TASK OBJECTIVE:
Please reproduce each of the following records word for word, with nothing added or left out.

RECORDS FOR THIS TASK:
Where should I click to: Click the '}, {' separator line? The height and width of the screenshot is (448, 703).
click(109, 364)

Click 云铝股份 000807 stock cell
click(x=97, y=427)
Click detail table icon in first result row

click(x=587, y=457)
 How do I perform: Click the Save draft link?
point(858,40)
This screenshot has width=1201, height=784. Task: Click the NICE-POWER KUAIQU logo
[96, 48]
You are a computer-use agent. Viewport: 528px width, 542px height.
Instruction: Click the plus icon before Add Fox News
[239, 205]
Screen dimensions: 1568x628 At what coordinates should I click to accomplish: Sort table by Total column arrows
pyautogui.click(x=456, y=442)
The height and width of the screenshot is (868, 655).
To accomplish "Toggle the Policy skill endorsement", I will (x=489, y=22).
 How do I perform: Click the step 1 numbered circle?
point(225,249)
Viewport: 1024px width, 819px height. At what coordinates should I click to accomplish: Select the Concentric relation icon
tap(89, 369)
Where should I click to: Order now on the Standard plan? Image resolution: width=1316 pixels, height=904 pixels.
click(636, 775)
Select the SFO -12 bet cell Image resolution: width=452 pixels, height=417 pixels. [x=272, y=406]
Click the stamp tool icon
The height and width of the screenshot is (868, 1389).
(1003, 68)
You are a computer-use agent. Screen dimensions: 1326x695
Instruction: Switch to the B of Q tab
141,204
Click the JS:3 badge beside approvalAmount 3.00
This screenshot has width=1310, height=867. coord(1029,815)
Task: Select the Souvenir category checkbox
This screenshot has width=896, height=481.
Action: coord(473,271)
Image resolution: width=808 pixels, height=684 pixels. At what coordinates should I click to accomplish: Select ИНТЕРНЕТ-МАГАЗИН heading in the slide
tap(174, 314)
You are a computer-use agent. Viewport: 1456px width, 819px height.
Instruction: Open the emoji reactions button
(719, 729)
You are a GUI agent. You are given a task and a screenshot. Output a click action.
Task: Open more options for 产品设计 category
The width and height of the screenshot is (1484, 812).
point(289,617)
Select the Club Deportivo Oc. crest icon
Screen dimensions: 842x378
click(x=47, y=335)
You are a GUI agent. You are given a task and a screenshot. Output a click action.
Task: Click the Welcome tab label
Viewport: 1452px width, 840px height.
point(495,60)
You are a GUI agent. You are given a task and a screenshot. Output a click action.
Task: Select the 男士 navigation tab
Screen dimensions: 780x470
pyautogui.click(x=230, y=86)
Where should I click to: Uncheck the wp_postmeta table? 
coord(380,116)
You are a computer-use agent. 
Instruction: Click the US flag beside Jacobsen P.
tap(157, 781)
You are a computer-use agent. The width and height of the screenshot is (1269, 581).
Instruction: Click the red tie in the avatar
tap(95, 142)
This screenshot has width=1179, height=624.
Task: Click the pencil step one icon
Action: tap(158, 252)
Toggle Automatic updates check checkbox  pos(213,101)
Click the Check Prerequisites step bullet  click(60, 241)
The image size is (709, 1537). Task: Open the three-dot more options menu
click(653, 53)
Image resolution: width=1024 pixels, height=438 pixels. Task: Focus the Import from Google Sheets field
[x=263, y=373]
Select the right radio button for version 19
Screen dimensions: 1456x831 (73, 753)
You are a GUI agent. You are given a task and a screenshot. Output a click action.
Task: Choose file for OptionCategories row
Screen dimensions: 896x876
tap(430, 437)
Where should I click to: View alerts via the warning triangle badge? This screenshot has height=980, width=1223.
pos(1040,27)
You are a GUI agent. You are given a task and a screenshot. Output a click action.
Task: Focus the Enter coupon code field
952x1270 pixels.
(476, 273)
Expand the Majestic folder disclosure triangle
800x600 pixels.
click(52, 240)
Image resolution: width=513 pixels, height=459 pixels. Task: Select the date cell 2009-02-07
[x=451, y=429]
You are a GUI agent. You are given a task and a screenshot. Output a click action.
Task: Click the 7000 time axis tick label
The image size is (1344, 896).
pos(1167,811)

CORRECT ANSWER:
Where should I click to: Click the '}, {' separator line? The height and width of the screenshot is (448, 703).
click(109, 364)

Click 云铝股份 000807 stock cell
click(x=97, y=427)
Click detail table icon in first result row

click(x=587, y=457)
 How do I perform: Click the Save draft link?
point(858,40)
This screenshot has width=1201, height=784. Task: Click the NICE-POWER KUAIQU logo
[96, 48]
You are a computer-use agent. Viewport: 528px width, 542px height.
Instruction: Click the plus icon before Add Fox News
[239, 205]
Screen dimensions: 1568x628 At what coordinates should I click to accomplish: Sort table by Total column arrows
pyautogui.click(x=456, y=442)
The height and width of the screenshot is (868, 655).
To accomplish "Toggle the Policy skill endorsement", I will (x=489, y=22).
 How do I perform: Click the step 1 numbered circle?
point(225,249)
Viewport: 1024px width, 819px height. At what coordinates should I click to accomplish: Select the Concentric relation icon
tap(89, 369)
Where should I click to: Order now on the Standard plan? Image resolution: width=1316 pixels, height=904 pixels.
click(636, 775)
Select the SFO -12 bet cell Image resolution: width=452 pixels, height=417 pixels. [x=272, y=406]
Click the stamp tool icon
The height and width of the screenshot is (868, 1389).
(1003, 68)
You are a computer-use agent. Screen dimensions: 1326x695
Instruction: Switch to the B of Q tab
141,204
Click the JS:3 badge beside approvalAmount 3.00
This screenshot has width=1310, height=867. coord(1029,815)
Task: Select the Souvenir category checkbox
This screenshot has width=896, height=481.
Action: coord(473,271)
Image resolution: width=808 pixels, height=684 pixels. At what coordinates should I click to accomplish: Select ИНТЕРНЕТ-МАГАЗИН heading in the slide
tap(174, 314)
You are a computer-use agent. Viewport: 1456px width, 819px height.
Instruction: Open the emoji reactions button
(719, 729)
You are a GUI agent. You are given a task and a screenshot. Output a click action.
Task: Open more options for 产品设计 category
The width and height of the screenshot is (1484, 812).
point(289,617)
Select the Club Deportivo Oc. crest icon
Screen dimensions: 842x378
click(x=47, y=335)
You are a GUI agent. You are given a task and a screenshot. Output a click action.
Task: Click the Welcome tab label
Viewport: 1452px width, 840px height.
point(495,60)
You are a GUI agent. You are given a task and a screenshot. Output a click action.
Task: Select the 男士 navigation tab
Screen dimensions: 780x470
pyautogui.click(x=230, y=86)
Where should I click to: Uncheck the wp_postmeta table? 
coord(380,116)
You are a computer-use agent. 
Instruction: Click the US flag beside Jacobsen P.
tap(157, 781)
You are a computer-use agent. The width and height of the screenshot is (1269, 581).
Instruction: Click the red tie in the avatar
tap(95, 142)
This screenshot has width=1179, height=624.
Task: Click the pencil step one icon
Action: tap(158, 252)
Toggle Automatic updates check checkbox  pos(213,101)
Click the Check Prerequisites step bullet  click(60, 241)
The image size is (709, 1537). Task: Open the three-dot more options menu
click(653, 53)
Image resolution: width=1024 pixels, height=438 pixels. Task: Focus the Import from Google Sheets field
[x=263, y=373]
Select the right radio button for version 19
Screen dimensions: 1456x831 (73, 753)
You are a GUI agent. You are given a task and a screenshot. Output a click action.
Task: Choose file for OptionCategories row
Screen dimensions: 896x876
tap(430, 437)
Where should I click to: View alerts via the warning triangle badge? This screenshot has height=980, width=1223.
pos(1040,27)
You are a GUI agent. You are given a task and a screenshot. Output a click action.
Task: Focus the Enter coupon code field
952x1270 pixels.
(476, 273)
Expand the Majestic folder disclosure triangle
800x600 pixels.
click(52, 240)
Image resolution: width=513 pixels, height=459 pixels. Task: Select the date cell 2009-02-07
[x=451, y=429]
You are a GUI agent. You are given a task and a screenshot. Output a click action.
Task: Click the 7000 time axis tick label
The image size is (1344, 896).
pos(1167,811)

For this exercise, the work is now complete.